**Excerpt provided**
»»
Making the Most of Home Reading: Building Fluency with Young Readers!



"...it makes sense to have kids reading relatively easy text that allows them to practice their decoding in real reading situations when they are getting started. That may be decodable text, but I'd mix that up with less controlled books too; still easy but manageable (perhaps some words they can't decode yet, but with lots of repetition of these so they can master them anyway)...if decoding is an issue with a text, then fluency practice (oral reading of these difficult texts with feedback and repetition) can enable fluent reading." - Dr. Timothy Shanahan


This is the twelfth blog entry focused on Home Reading this school year, intended to help families successfully support children as they learn to read :)


As this series of blog posts all about home reading have unfolded, we have looked at many different ways to support young readers as they embark on the journey of learning to read with support from home reading that will complement the teaching and reading instruction students are receiving in school. When children first learn to read, there is no doubt most of this focus is on learning about letters and sounds, and how these letters and sounds come together to make words that represent real things or ideas. To those of us who are already readers, this sounds like relatively simple work but to small children just beginning to think about patterns and how to make sense of print, it is a daunting task and takes much practice. 

Initially, most of an early reader's effort and attention is focused on combinations of letters as they try to figure out what sounds are coming together to make a word. What those words mean in combination with each other is a whole other task - making meaning - that does not come as easily as both the children and the adults reading with them often wish it would! That's why beginning reading books are controlled with text that is very simple and highly repetitive, reinforcing for children the concept that the letters do their same job over and over again and sounds can (usually) be counted on to stay the same - at least with 'controlled text' books such as early readers interact with in the initial stages of learning to read.  It is through these repeated readings that children gain confidence in their abilities to see and make sense of letters, attach sounds to them and 'join' these sounds together to make words. Controlled text usually limits sentence length, often just three to seven words, so early reading students feel successful as they make sounds into coherent words that go together to state something.  And often - especially with very early readers - the task of making sense of those words is left to the end, requiring at least one re-read before they can really attach a meaning.
««
**Goals**
**1)** Translate this sentence from the blog post on home reading into Spanish: "Initially, most of an early reader's effort and attention is focused on combinations of letters as they try to figure out what sounds are coming together to make a word."
**2)** Reproduce the part of the blog post on home reading starting at "This is the" and ending at "learn to read :)".
**3)** Take the blog post on home reading further, picking up after its final sentence.

**Dataset excerpt**
»»
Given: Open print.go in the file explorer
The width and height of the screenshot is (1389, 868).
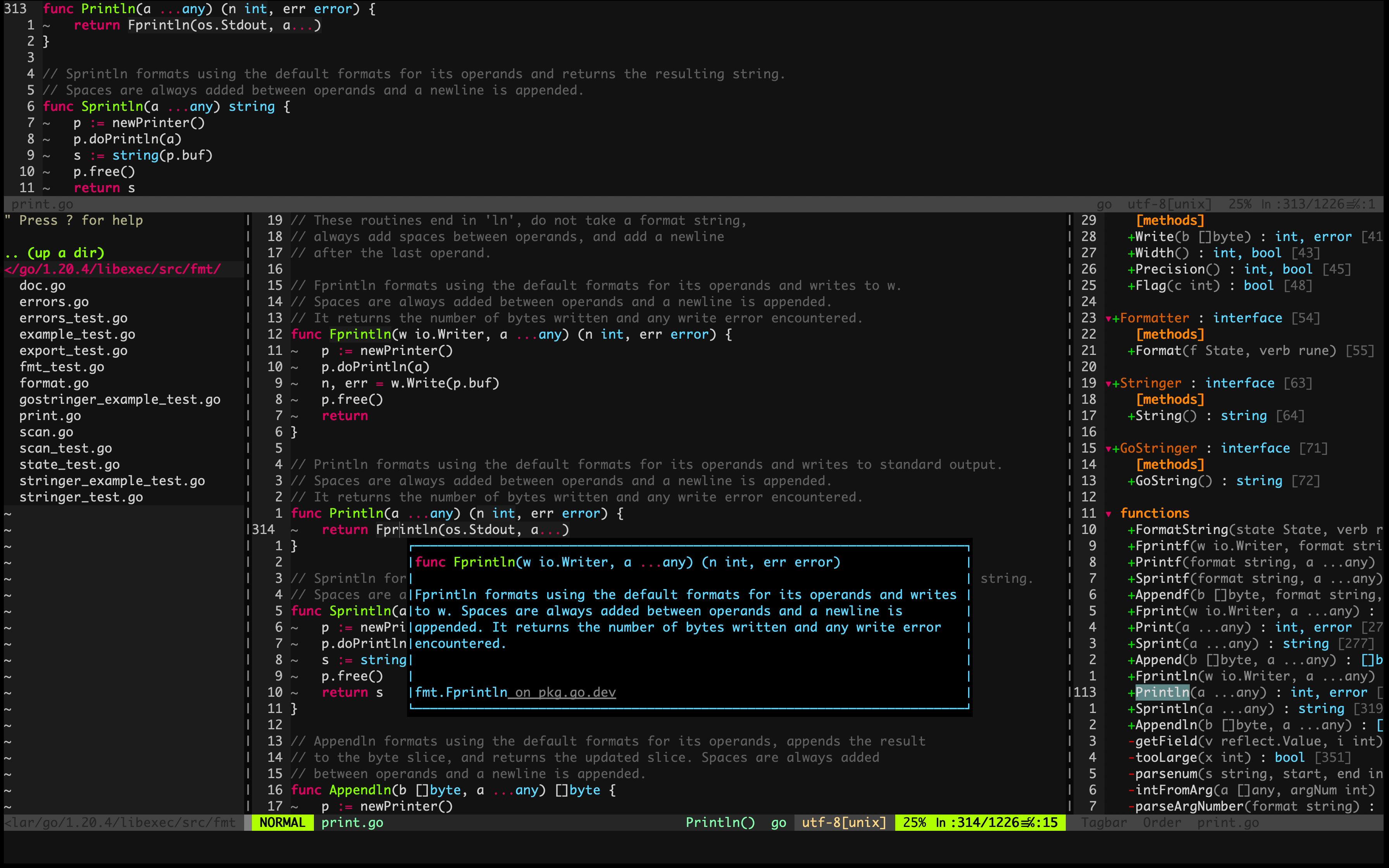Looking at the screenshot, I should [50, 416].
««
**Responses in order**
**1)** Al principio, la mayor parte del esfuerzo y la atención de un lector principiante se centra en combinaciones de letras mientras intenta averiguar qué sonidos se juntan para formar una palabra.

**2)**
This is the twelfth blog entry focused on Home Reading this school year, intended to help families successfully support children as they learn to read :)

**3)**
This is the true beauty, I think, of early reading - repetition, repetition, repetition. Reading the same words and sentences over and over again, finding words that are similar, using different voices and intonations, making connections between words on a page in front of us and words we might have seen elsewhere. Finding these patterns, repeating the letter sets that make up words, blending sounds, playing games with words and text. And that is where Home Reading plays such an important role - it is great fun to read with your parent or grandparent and play games with words! 

As children repeat words and text with their parent during Home Reading - sometimes using different voices, sometimes taking turns with tough words - they learn the permanency of letters, text and sounds and how to manage repetitive text. These are skills they carry with them as text increases in complexity and they begin to search for similar structures to those they know already (like words that rhyme, or have similar blends at the beginning of a word, or at the end). Gradually the repetitiveness of the texts they have been working with expand and they realize they are able to decode and make sense of whole new words and sentences that are longer and more complicated. This is called fluency - being able to 'read' words and sentences with flow and intonation. And fluency brings the added bonus of text making greater sense, mostly because now the written word sounds just like the oral reading, conversations and 'heard' text they have already become so familiar with in their brief lifetimes.

As parents, we often are anxious to get the fluency piece going - we want our children to sound like they are becoming good readers! This is a grown up issue, not a child issue - they aren't aware of the importance of fluency in these early stages and taking the time to play with sounds, to repeat words in different voices, to point out consistencies in text, make up words, find rhyming words - these are all essential, daily practices with text that truly benefit early readers in myriad ways.  Fluency is not, in my opinion, something we can all count on to develop as readers - it grows from experiences with texts and then trying out those experiences on less familiar texts to see what 'it sounds like'. However, fluency is something we are all able to work on improving with a little guidance and support - and it is always so rewarding when the choppiest reader 'gets it' and reading suddenly sounds 'smooth'.  

One of my favourite activities with early readers is to ask them to record themselves reading each week, or every other week. At first, even kids who are in awe of their own ability to make sense of letters and sounds recognize they don't sound like adult readers when they read aloud. Yet, each time they record themselves, they can 'see and hear' they have improved just a little as we keep recording and celebrating their successes - and then one day, almost like magic, they are reading smoothly and are so excited by their own success!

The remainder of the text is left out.